“In the very first chapter of the book of Genesis the plurality of God is very prominent. It cannot fail to draw the attention of a critical and secular reader. If you read just a few verses on the first page, down to verse 26, you will see: …And God said, Let us make man in our image, The word used in the Hebrew for God is ‘Elohim’ which is a plural word, and literally means ‘Mighty Ones’.

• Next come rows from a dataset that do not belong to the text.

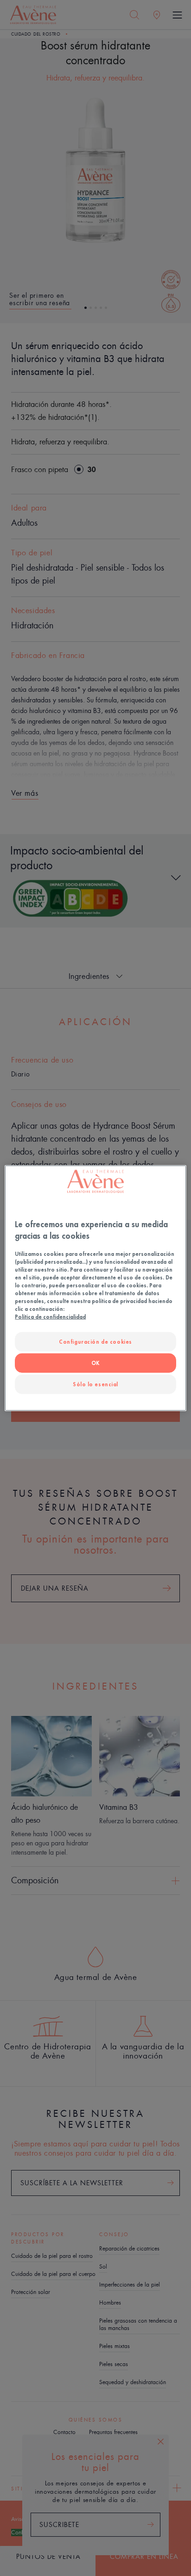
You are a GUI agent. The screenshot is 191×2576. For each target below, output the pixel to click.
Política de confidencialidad (50, 1316)
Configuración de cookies (95, 1341)
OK (95, 1362)
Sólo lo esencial (95, 1384)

“So, if these religious people insist that every word is literally true, then they must accept that their God is really a group of Mighty Ones. If we are to take it literally it means: .. And the Mighty Ones said, let us make man in our image, From which we should deduce that these putative ‘Mighty Ones’ look like us. That is the outcome of a literal understanding. In fact, in Genesis 1 v 1, the very first words of the Bible, the word translated as ‘God’ is actually the plural word ‘Elohim’ or Mighty Ones. ….In the beginning Mighty Ones created the heaven and the earth. ” ~George Curtis and Jack Lewis
The authors of the book “Ancient Knowledge” are using the information quoted above to tell us that we shouldn’t interpret everything in the Bible literally. To do so, they say, leads to contradictions. The primary message they are trying to point out with the words from Genesis is that God is called “Elohim”, a plural word. There are also phrases like “Let us make man in our image”. These are example, the authors say, of why the Bible should not be interpreted too literally.
While they certainly have a point about the Bible, and most other ancient scripture, being allegory, the references to God in a plural form may not be one of those cases. Christians, after all, say that God is three persons in one. So the fact that there is but one real God doesn’t necessarily mean He is singular.
Elohim is what many of the ancients called God. They were not making a mistake by using this plural name. They believed in God as a single being. Yet they also believed that he was made up of other lesser beings. Some even say that God is made up of all beings, and that may well be true. Just as a wall may be made of many individual bricks, yet there is only one wall.
I have also heard expressed on social media that God isn’t a being at all, but more like a universal force or intelligence. Of course God is universal consciousness. He is also a force, or perhaps multiple forces. But that doesn’t mean He isn’t a being. Not a being with a physical body, but a being nonetheless. And as a being, He also has a form. That form may be very different from anything we would recognize as a form, yet He has one.
God is the ultimate being and form. He is also the ultimate and supreme consciousness. And as the name Elohim implies, He may not be singular in the usual sense, but plural.